[Start]

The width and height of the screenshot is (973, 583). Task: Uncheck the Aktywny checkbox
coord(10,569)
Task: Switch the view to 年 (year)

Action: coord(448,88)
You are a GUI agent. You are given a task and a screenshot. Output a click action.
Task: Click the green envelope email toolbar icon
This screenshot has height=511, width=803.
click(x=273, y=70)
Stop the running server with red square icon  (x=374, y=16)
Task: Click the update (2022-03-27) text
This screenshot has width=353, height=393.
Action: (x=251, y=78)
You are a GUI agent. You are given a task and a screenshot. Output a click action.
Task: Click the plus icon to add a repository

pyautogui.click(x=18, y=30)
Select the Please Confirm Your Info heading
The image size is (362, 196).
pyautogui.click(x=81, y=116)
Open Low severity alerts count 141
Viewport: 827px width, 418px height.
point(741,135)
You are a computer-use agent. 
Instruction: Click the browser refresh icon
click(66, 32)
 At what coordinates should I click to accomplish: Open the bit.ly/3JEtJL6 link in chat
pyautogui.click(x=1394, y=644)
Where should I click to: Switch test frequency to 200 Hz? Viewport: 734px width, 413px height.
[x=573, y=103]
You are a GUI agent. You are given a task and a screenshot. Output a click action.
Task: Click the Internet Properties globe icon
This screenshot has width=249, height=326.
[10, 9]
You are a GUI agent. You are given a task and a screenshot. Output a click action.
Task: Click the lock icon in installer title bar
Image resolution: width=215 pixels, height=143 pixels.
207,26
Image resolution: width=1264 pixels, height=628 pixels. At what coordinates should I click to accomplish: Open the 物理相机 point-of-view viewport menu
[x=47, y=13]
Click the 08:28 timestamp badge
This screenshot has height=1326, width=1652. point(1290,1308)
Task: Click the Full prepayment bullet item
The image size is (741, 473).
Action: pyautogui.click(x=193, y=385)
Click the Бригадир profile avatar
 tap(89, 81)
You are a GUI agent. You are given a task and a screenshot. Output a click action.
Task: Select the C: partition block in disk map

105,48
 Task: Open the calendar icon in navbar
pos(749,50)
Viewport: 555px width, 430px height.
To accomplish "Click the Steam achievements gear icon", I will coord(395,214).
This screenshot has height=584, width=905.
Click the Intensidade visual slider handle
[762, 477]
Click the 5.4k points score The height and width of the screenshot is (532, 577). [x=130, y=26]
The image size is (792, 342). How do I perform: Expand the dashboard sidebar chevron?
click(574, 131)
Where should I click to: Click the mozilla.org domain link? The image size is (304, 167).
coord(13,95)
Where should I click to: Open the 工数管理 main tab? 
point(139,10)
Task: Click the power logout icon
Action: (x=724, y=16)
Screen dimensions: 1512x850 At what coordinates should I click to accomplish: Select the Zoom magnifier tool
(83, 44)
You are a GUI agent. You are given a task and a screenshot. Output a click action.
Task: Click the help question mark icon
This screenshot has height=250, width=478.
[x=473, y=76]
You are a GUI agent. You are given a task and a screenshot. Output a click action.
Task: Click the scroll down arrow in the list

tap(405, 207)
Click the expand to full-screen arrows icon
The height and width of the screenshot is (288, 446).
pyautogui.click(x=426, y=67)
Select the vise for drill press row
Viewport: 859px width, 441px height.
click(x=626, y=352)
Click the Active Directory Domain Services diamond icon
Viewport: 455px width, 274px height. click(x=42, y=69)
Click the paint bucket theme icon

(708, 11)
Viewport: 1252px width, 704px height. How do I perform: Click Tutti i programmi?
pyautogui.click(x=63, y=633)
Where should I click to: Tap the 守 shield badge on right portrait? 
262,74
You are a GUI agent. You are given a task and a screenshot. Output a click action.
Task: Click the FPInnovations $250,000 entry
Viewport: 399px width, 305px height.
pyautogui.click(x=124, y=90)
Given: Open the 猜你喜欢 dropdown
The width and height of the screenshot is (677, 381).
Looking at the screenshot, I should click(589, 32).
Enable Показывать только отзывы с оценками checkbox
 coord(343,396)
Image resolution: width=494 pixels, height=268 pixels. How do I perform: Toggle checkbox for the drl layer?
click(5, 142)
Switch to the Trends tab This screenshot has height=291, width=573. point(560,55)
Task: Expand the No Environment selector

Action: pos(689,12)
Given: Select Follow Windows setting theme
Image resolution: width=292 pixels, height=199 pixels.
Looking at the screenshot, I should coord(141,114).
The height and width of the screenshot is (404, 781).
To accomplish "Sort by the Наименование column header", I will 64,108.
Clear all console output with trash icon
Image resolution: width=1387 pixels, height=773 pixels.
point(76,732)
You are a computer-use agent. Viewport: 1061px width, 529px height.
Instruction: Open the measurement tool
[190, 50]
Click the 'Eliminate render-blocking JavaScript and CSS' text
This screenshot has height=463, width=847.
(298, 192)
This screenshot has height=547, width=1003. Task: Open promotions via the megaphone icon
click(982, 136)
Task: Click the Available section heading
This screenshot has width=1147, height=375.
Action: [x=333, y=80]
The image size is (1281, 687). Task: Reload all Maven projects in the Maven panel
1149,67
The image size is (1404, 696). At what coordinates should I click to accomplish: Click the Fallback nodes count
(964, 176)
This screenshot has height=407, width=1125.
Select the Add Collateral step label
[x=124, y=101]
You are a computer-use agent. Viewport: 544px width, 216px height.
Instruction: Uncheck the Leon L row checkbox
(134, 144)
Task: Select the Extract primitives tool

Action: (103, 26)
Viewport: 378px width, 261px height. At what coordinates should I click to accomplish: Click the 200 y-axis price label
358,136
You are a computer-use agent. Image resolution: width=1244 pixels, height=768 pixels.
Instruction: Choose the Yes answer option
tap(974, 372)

[End]

→ EXERCISE TASK
Put every line of the rows above into a JSON list of strings, one string per line, and drop the blank lines.

→ RESPONSE
[
  "The width and height of the screenshot is (973, 583). Task: Uncheck the Aktywny checkbox",
  "coord(10,569)",
  "Task: Switch the view to 年 (year)",
  "Action: coord(448,88)",
  "You are a GUI agent. You are given a task and a screenshot. Output a click action.",
  "Task: Click the green envelope email toolbar icon",
  "This screenshot has height=511, width=803.",
  "click(x=273, y=70)",
  "Stop the running server with red square icon  (x=374, y=16)",
  "Task: Click the update (2022-03-27) text",
  "This screenshot has width=353, height=393.",
  "Action: (x=251, y=78)",
  "You are a GUI agent. You are given a task and a screenshot. Output a click action.",
  "Task: Click the plus icon to add a repository",
  "pyautogui.click(x=18, y=30)",
  "Select the Please Confirm Your Info heading",
  "The image size is (362, 196).",
  "pyautogui.click(x=81, y=116)",
  "Open Low severity alerts count 141",
  "Viewport: 827px width, 418px height.",
  "point(741,135)",
  "You are a computer-use agent. ",
  "Instruction: Click the browser refresh icon",
  "click(66, 32)",
  " At what coordinates should I click to accomplish: Open the bit.ly/3JEtJL6 link in chat",
  "pyautogui.click(x=1394, y=644)",
  "Where should I click to: Switch test frequency to 200 Hz? Viewport: 734px width, 413px height.",
  "[x=573, y=103]",
  "You are a GUI agent. You are given a task and a screenshot. Output a click action.",
  "Task: Click the Internet Properties globe icon",
  "This screenshot has width=249, height=326.",
  "[10, 9]",
  "You are a GUI agent. You are given a task and a screenshot. Output a click action.",
  "Task: Click the lock icon in installer title bar",
  "Image resolution: width=215 pixels, height=143 pixels.",
  "207,26",
  "Image resolution: width=1264 pixels, height=628 pixels. At what coordinates should I click to accomplish: Open the 物理相机 point-of-view viewport menu",
  "[x=47, y=13]",
  "Click the 08:28 timestamp badge",
  "This screenshot has height=1326, width=1652. point(1290,1308)",
  "Task: Click the Full prepayment bullet item",
  "The image size is (741, 473).",
  "Action: pyautogui.click(x=193, y=385)",
  "Click the Бригадир profile avatar",
  " tap(89, 81)",
  "You are a GUI agent. You are given a task and a screenshot. Output a click action.",
  "Task: Select the C: partition block in disk map",
  "105,48",
  " Task: Open the calendar icon in navbar",
  "pos(749,50)",
  "Viewport: 555px width, 430px height.",
  "To accomplish \"Click the Steam achievements gear icon\", I will coord(395,214).",
  "This screenshot has height=584, width=905.",
  "Click the Intensidade visual slider handle",
  "[762, 477]",
  "Click the 5.4k points score The height and width of the screenshot is (532, 577). [x=130, y=26]",
  "The image size is (792, 342). How do I perform: Expand the dashboard sidebar chevron?",
  "click(574, 131)",
  "Where should I click to: Click the mozilla.org domain link? The image size is (304, 167).",
  "coord(13,95)",
  "Where should I click to: Open the 工数管理 main tab? ",
  "point(139,10)",
  "Task: Click the power logout icon",
  "Action: (x=724, y=16)",
  "Screen dimensions: 1512x850 At what coordinates should I click to accomplish: Select the Zoom magnifier tool",
  "(83, 44)",
  "You are a GUI agent. You are given a task and a screenshot. Output a click action.",
  "Task: Click the help question mark icon",
  "This screenshot has height=250, width=478.",
  "[x=473, y=76]",
  "You are a GUI agent. You are given a task and a screenshot. Output a click action.",
  "Task: Click the scroll down arrow in the list",
  "tap(405, 207)",
  "Click the expand to full-screen arrows icon",
  "The height and width of the screenshot is (288, 446).",
  "pyautogui.click(x=426, y=67)",
  "Select the vise for drill press row",
  "Viewport: 859px width, 441px height.",
  "click(x=626, y=352)",
  "Click the Active Directory Domain Services diamond icon",
  "Viewport: 455px width, 274px height. click(x=42, y=69)",
  "Click the paint bucket theme icon",
  "(708, 11)",
  "Viewport: 1252px width, 704px height. How do I perform: Click Tutti i programmi?",
  "pyautogui.click(x=63, y=633)",
  "Where should I click to: Tap the 守 shield badge on right portrait? ",
  "262,74",
  "You are a GUI agent. You are given a task and a screenshot. Output a click action.",
  "Task: Click the FPInnovations $250,000 entry",
  "Viewport: 399px width, 305px height.",
  "pyautogui.click(x=124, y=90)",
  "Given: Open the 猜你喜欢 dropdown",
  "The width and height of the screenshot is (677, 381).",
  "Looking at the screenshot, I should click(589, 32).",
  "Enable Показывать только отзывы с оценками checkbox",
  " coord(343,396)",
  "Image resolution: width=494 pixels, height=268 pixels. How do I perform: Toggle checkbox for the drl layer?",
  "click(5, 142)",
  "Switch to the Trends tab This screenshot has height=291, width=573. point(560,55)",
  "Task: Expand the No Environment selector",
  "Action: pos(689,12)",
  "Given: Select Follow Windows setting theme",
  "Image resolution: width=292 pixels, height=199 pixels.",
  "Looking at the screenshot, I should coord(141,114).",
  "The height and width of the screenshot is (404, 781).",
  "To accomplish \"Sort by the Наименование column header\", I will 64,108.",
  "Clear all console output with trash icon",
  "Image resolution: width=1387 pixels, height=773 pixels.",
  "point(76,732)",
  "You are a computer-use agent. Viewport: 1061px width, 529px height.",
  "Instruction: Open the measurement tool",
  "[190, 50]",
  "Click the 'Eliminate render-blocking JavaScript and CSS' text",
  "This screenshot has height=463, width=847.",
  "(298, 192)",
  "This screenshot has height=547, width=1003. Task: Open promotions via the megaphone icon",
  "click(982, 136)",
  "Task: Click the Available section heading",
  "This screenshot has width=1147, height=375.",
  "Action: [x=333, y=80]",
  "The image size is (1281, 687). Task: Reload all Maven projects in the Maven panel",
  "1149,67",
  "The image size is (1404, 696). At what coordinates should I click to accomplish: Click the Fallback nodes count",
  "(964, 176)",
  "This screenshot has height=407, width=1125.",
  "Select the Add Collateral step label",
  "[x=124, y=101]",
  "You are a computer-use agent. Viewport: 544px width, 216px height.",
  "Instruction: Uncheck the Leon L row checkbox",
  "(134, 144)",
  "Task: Select the Extract primitives tool",
  "Action: (103, 26)",
  "Viewport: 378px width, 261px height. At what coordinates should I click to accomplish: Click the 200 y-axis price label",
  "358,136",
  "You are a computer-use agent. Image resolution: width=1244 pixels, height=768 pixels.",
  "Instruction: Choose the Yes answer option",
  "tap(974, 372)"
]